A recent study of large-scale empirical analysis (posted on a preprint server) suggested that AI can be a valuable tool in seeking feedback on the quality of published articles after finding overlap in the points raised by GPT-4 and by human reviewers. As an example, for Nature journals, the average overlap between GPT-4 and a human reviewer was 30.85%, while the overlap between two human reviewers was 28.58%. However, others have warned of the need to critically assess the validity of AI-generated reviews.

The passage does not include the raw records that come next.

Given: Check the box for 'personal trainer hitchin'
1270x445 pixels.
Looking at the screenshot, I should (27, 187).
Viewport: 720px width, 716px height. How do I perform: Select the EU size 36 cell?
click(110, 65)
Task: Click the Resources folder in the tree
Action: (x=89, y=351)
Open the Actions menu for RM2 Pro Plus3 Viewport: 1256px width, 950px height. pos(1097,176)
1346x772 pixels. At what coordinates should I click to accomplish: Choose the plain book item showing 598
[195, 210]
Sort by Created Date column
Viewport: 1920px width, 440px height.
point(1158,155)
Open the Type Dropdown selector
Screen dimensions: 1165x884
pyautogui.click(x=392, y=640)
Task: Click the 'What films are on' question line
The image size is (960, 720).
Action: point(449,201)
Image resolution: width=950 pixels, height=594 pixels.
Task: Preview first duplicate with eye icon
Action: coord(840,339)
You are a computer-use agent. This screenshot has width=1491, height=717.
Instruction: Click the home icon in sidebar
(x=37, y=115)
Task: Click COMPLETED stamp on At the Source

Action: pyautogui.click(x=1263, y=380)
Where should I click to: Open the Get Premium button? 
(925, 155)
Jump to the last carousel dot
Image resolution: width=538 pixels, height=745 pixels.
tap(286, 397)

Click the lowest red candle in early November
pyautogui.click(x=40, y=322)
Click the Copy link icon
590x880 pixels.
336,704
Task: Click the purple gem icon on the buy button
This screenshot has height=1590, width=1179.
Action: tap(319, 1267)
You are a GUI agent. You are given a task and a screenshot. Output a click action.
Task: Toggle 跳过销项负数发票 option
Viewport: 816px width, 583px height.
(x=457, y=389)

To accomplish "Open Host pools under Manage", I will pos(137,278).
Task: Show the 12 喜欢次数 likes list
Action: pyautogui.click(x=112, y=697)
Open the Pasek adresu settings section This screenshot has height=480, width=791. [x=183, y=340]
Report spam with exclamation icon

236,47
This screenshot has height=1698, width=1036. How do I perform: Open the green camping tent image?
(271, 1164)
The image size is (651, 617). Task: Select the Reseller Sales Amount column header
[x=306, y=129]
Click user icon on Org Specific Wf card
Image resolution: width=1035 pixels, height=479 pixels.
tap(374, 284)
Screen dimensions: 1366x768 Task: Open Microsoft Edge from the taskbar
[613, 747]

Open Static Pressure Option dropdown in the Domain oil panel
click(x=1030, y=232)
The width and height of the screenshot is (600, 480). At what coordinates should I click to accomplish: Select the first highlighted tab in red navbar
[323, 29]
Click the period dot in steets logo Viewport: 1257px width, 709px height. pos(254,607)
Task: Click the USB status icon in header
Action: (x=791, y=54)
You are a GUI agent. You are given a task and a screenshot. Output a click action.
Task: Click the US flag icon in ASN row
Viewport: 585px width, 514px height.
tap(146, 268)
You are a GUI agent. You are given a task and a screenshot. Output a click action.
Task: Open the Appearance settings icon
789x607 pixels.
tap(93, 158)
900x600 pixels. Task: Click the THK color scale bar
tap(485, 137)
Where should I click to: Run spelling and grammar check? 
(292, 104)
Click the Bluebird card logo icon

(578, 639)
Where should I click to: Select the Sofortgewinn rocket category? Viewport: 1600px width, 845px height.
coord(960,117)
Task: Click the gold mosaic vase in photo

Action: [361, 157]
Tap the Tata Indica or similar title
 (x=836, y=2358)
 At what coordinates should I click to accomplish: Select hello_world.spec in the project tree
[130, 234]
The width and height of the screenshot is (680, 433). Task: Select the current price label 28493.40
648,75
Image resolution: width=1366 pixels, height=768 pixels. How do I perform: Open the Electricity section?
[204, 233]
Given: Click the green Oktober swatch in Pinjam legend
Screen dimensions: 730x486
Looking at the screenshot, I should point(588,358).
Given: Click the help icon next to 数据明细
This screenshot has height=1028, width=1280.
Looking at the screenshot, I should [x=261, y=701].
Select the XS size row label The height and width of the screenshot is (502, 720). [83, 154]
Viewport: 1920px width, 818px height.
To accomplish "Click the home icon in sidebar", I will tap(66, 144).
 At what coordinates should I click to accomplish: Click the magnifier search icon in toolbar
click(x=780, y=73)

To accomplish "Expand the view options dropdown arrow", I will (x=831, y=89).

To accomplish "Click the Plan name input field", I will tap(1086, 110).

Currently, AI tools are useful in prescreening manuscripts to check for journal scope, validate authenticity of authors and their affiliations, identify missing items such as figures and tables, and suggest potential reviewers. However, the question is how effective these AI bots would be if we must rely on their reviews without any human input:
- LLMs, such as ChatGPT, rely on a database, with limited access to crawl the Internet to seek all available information. Consequently, LLMs are unlikely to gather complete background information.
- LLMs are effective at summarizing the work of a manuscript and making suggestions for additional work. However, critical analysis of the results in the context of earlier published work or identifying novelty is lacking.
- Interestingly, ChatGPT and Bing AI Chat provide the requested review of a scientific article in response to a user prompt, viz., the resulting review depends on how one phrases the review request.
- If the request is to write a negative review, the bot generates a review with critical assessments that highlight deficiencies and recommends against publication. Examples of these two different reviews created by ChatGPT-2 and Bing AI Chat for the same hypothetical title of a paper are presented here.
- AI bots are susceptible to bias and discrimination.
- AI bots such as ChatGPT are known to cite non-existent sources. Given this deficiency, AI bots are ill-equipped to validate cited references in a manuscript or make reliable new suggestions when discussing previously published work.
- AI bots are unlikely to recognize new inventions for which there is minimal previous scientific basis or background information.